Problem SQL Background: if the project has six tables, the corresponding brand_id field should be written according to the pid field. However, there are two tables of tens of millions. After my worker is running, the online mysql master-slave synchronization is immediately delayed! After running for more than an hour, the latency was 40 minutes, and only tens of thousands of rows of data were updated. The SQL is as follows:
<! -- Update the brand id based on the product id --> <update id = "updateBrandIdByPid" parameterClass = "com. jd. chat. worker. domain. param. updateBrandIdParam "> UPDATE $ tableName $ SET brand_id = # newBrandId # WHERE pid = # pid # AND brand_id = 0 </update>
The mysql expert of the project team helped me analyze the problem. Because the pid field has no index, the mysql engine needs to scan the columns with the same pid value as the input one row by row and then update the data, that is, the SQL statement can be executed only after more than 1000 rows of disk data are scanned. What's more serious is the number of different PIDs in a ten-million-level table, and the number of such SQL statements to be executed.

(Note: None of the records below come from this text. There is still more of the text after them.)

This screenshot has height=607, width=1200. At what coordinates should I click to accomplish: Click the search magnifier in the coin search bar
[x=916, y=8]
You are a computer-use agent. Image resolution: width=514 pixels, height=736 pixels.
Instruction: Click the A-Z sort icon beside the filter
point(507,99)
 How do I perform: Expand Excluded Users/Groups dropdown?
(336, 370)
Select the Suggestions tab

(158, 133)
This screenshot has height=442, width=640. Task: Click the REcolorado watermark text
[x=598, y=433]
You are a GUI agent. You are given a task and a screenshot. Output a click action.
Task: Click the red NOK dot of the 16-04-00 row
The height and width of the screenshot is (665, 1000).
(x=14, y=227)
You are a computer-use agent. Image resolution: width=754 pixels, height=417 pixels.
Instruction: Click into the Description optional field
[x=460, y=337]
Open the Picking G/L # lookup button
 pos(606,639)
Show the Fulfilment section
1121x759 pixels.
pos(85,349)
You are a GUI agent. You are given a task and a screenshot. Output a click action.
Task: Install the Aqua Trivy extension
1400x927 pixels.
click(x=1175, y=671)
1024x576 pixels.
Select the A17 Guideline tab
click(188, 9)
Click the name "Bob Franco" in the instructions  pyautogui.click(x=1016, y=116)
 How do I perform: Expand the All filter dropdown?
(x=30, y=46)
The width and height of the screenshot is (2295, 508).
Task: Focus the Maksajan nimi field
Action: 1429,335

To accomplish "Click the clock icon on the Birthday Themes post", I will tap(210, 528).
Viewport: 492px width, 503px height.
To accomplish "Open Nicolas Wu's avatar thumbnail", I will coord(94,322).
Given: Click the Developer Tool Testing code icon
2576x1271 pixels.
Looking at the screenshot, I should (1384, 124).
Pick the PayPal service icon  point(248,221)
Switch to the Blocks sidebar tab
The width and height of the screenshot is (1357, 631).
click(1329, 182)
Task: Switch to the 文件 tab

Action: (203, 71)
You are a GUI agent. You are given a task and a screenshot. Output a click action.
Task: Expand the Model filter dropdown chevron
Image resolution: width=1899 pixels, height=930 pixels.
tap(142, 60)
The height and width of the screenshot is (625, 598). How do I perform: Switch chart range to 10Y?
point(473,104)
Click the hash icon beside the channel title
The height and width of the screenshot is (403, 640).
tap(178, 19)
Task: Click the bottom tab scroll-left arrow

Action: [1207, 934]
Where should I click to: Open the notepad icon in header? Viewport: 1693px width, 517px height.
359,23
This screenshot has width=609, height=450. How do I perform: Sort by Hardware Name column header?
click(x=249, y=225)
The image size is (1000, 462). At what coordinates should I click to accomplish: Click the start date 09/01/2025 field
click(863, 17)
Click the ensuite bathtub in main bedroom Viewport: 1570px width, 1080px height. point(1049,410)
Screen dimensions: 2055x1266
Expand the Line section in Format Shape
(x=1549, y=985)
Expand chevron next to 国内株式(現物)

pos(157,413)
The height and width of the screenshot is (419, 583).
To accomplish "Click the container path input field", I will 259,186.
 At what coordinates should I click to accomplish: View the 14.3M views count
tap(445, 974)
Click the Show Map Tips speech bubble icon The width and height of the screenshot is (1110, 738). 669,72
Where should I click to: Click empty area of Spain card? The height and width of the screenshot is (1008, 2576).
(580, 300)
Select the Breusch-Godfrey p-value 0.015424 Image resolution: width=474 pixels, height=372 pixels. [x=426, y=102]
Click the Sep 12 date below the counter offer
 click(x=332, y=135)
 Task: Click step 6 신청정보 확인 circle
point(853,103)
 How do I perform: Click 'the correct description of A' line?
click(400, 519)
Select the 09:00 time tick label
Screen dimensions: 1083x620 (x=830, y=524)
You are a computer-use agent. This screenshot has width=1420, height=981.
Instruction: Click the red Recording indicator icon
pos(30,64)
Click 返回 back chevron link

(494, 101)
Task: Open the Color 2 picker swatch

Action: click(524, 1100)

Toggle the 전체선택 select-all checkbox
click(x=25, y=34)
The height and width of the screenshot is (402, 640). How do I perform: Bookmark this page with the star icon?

My colleague suggested vertical table sharding Based on the id field in the SQL code hierarchy. Each time you update 1000 rows of data, the mysql engine does not need to scan the entire table every time, and the database pressure is one thousandth of the previous. As the primary key, id is indexed and indexed, which can greatly optimize the query performance. The optimized SQL statement is as follows:
<! -- Update the brand id based on the product id --> <update id = "updateBrandIdByPid" parameterClass = "com. jd. chat. worker. domain. param. updateBrandIdParam "> UPDATE $ tableName $ SET brand_id = # newBrandId # WHERE pid = # pid # AND brand_id = 0 AND id BETWEEN # startNum # AND # endNum # </update>
Only use the id range statement to vertically cut the code layers of a large table of tens of millions. After the worker is re-launched, there is no latency between the mysql master and slave! After monitoring, tens of thousands of data records were updated in just 10 minutes, which is six times more efficient than before! More importantly, database load balancing allows applications to run properly.